Enrique García-Máiquez

Metáfora y meta

Su propio afán

01 de abril 2025 - 03:05

Durante siglos, para los españoles, la tauromaquia ha sido la metáfora universal de la vida. Eso lo ha estudiado muy bien Andrés Amorós en su libro Lenguaje taurino y sociedad (1990). En el siglo XX, el fútbol fue tomando posiciones y ganándose las pasiones. Ese cambio lo condensó Antonio Hernández en la novela Sangrefría (1994) con enorme crudeza en una imagen triste: la mujer de un torero le es infiel con un futbolista. Quería retratar el choque entre dos mundos estéticos y éticos.

“¡No hace falta caer en maniqueísmos!”, me reconvendrán muchos, y abundan los buenos aficionados a ambos fenómenos, como quien tiene doble nacionalidad. Así podrá ser, pero yo he lamentado que el arquetipo taurino pese cada vez menos entre nosotros al enterarme de los avatares de la vuelta de Morante de la Puebla en Olivenza. He visto algunas imágenes, pero me ha gustado sobre todo la sucesión de los acontecimientos. Cortó dos orejas al primero, recibió una bronca monumental en su segundo y salió triunfalmente a hombros al final de la tarde.

Los partidos de fútbol imponen, como la política y, en general, como nuestro tiempo, forofismos estancos, incapaces de pasar del éxtasis a la crítica y, de vuelta, a la catarsis. Todavía más claro se ve con el trato que se da al rival de fútbol, que parece talmente el enemigo sin cuartel de un combate bárbaro. Se ríen de sus desgracias y hay burlas constantes a su mala suerte o a su mal juego. El enemigo del torero, el toro, por el contrario, es aplaudido y venerado. Cuanto más noble y bravo, mejor. Tras la corrida, al instante, se transfigura en un tótem y su efigie bendice cortijos y ventas.

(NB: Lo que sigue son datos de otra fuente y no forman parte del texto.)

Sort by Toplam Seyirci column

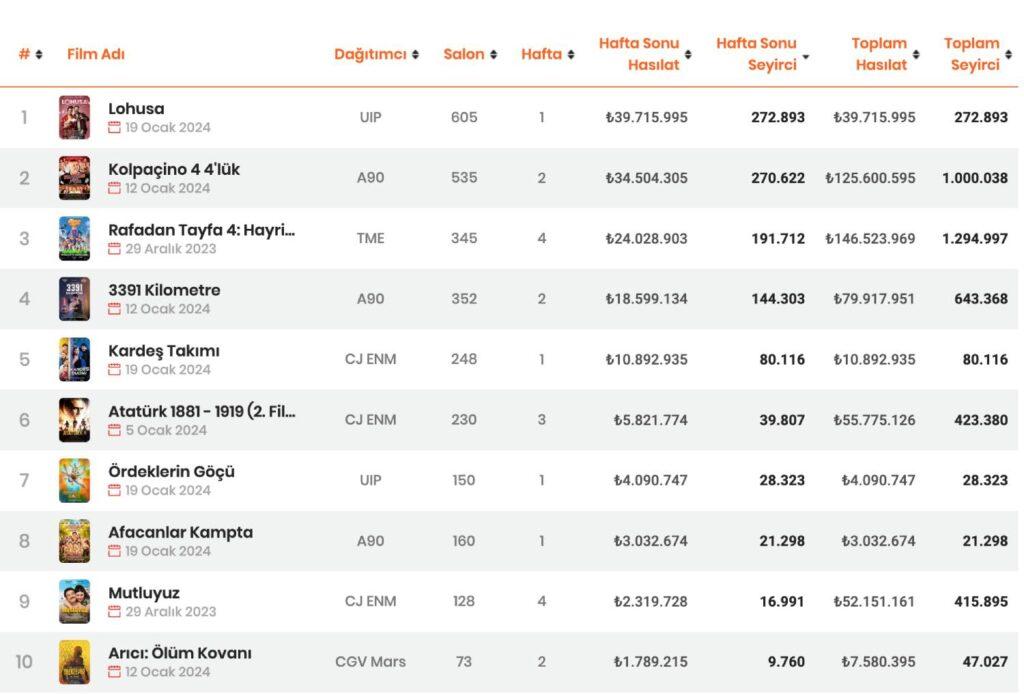tap(976, 54)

Asciende a la categoría de icono de los horizontes de nuestras carreteras y a la condición de escudo oficioso de la bandera nacional.

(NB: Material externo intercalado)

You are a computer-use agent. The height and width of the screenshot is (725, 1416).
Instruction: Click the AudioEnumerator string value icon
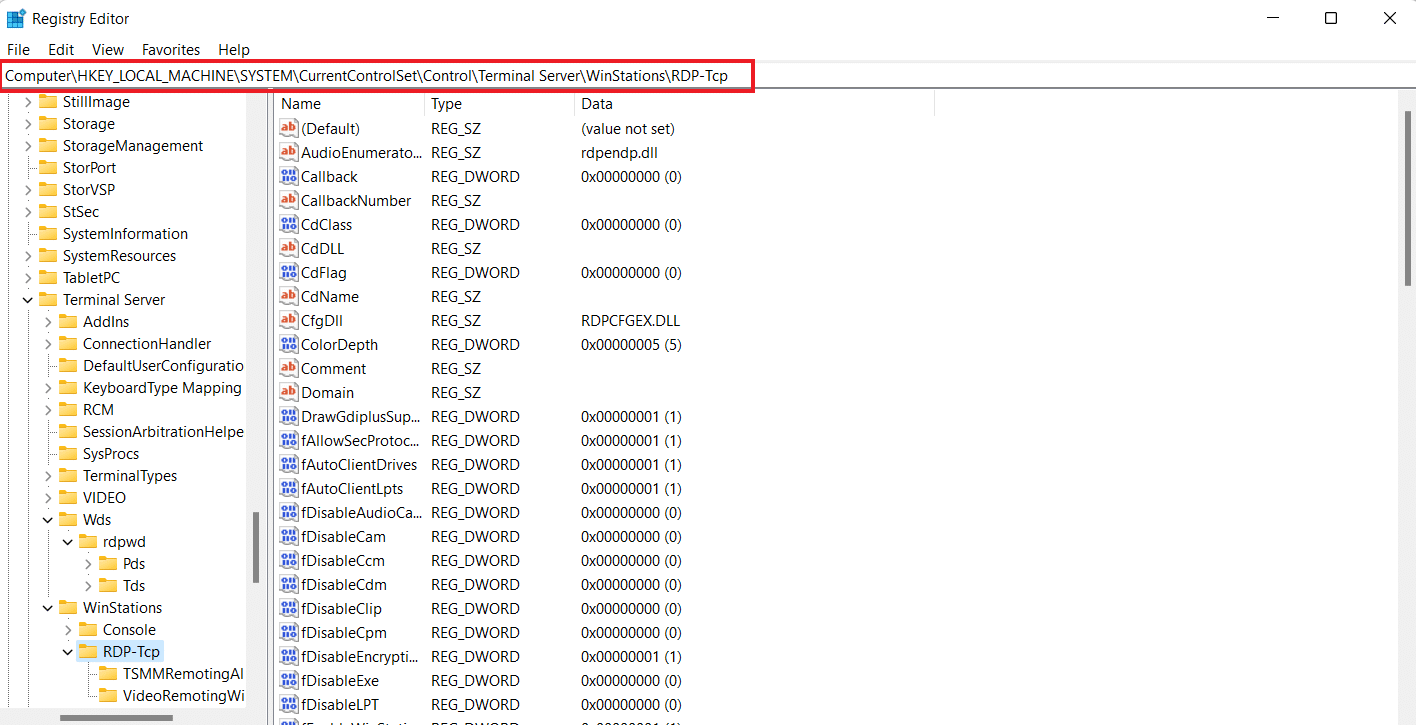289,153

Las diferencias con el fútbol, con perdón a los buenos aficionados, son obvias, pero yo hoy, como bienvenida a Morante y como reconocimiento de la falta que nos hace el buen toreo, quiero sacar mi pañuelo blanco por esa afición que fue capaz de aplaudir, de abroncar y de sacar a hombros a su figura, según lo exigiesen las circunstancias. Es una actitud cada vez más necesaria. Con su saldo positivo, además, pues las orejas ganadas, como debe ser, pesaron mucho más que la bronca, y otorgaron el derecho a la salida a hombros. El toreo es una metáfora de enorme plasticidad estética para todos los lances de la vida. Y es una meta ética.